What to produce
Go through the data and say how many lines include the string "agent"; return only the figure.

Data to process
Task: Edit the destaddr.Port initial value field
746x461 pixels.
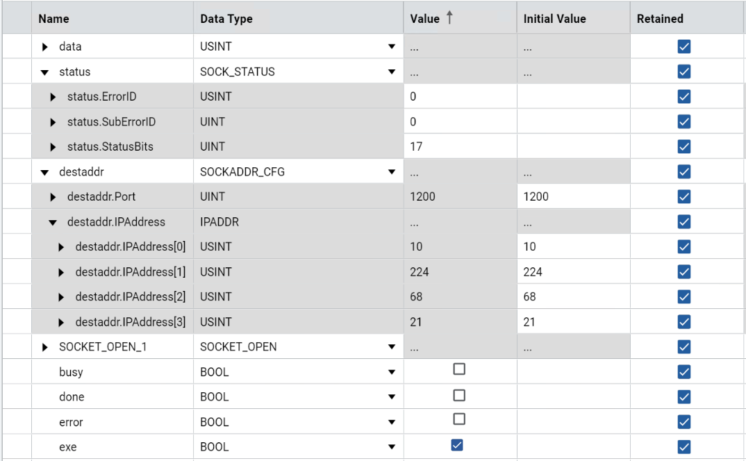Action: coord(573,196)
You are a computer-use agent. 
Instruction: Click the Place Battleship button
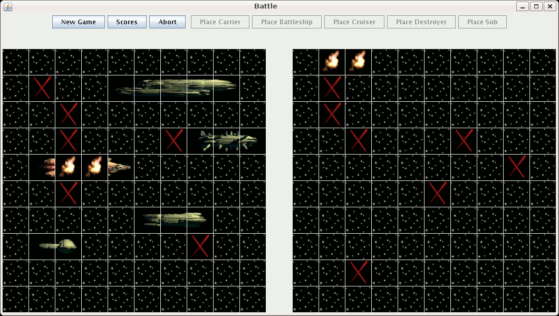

...

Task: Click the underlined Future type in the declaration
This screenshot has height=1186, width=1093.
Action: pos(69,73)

--

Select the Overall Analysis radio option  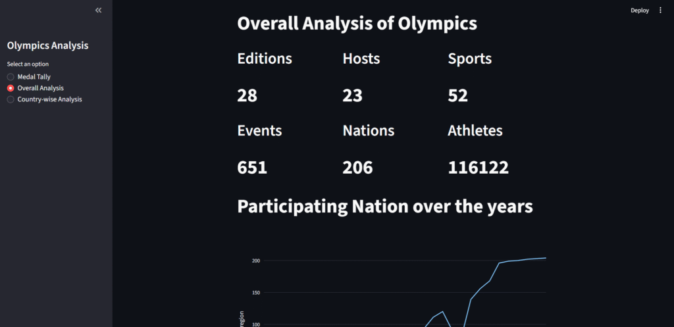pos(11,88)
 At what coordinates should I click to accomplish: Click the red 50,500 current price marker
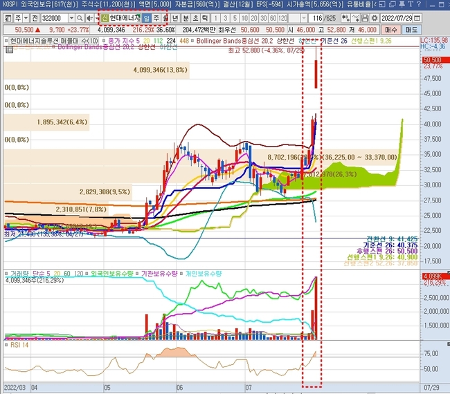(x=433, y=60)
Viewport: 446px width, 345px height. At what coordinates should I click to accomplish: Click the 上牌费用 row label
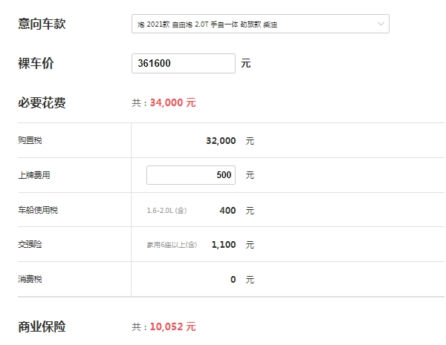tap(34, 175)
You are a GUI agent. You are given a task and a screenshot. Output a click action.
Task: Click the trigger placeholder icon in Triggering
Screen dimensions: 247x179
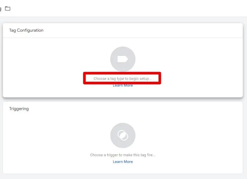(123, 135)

Solution for this exercise
2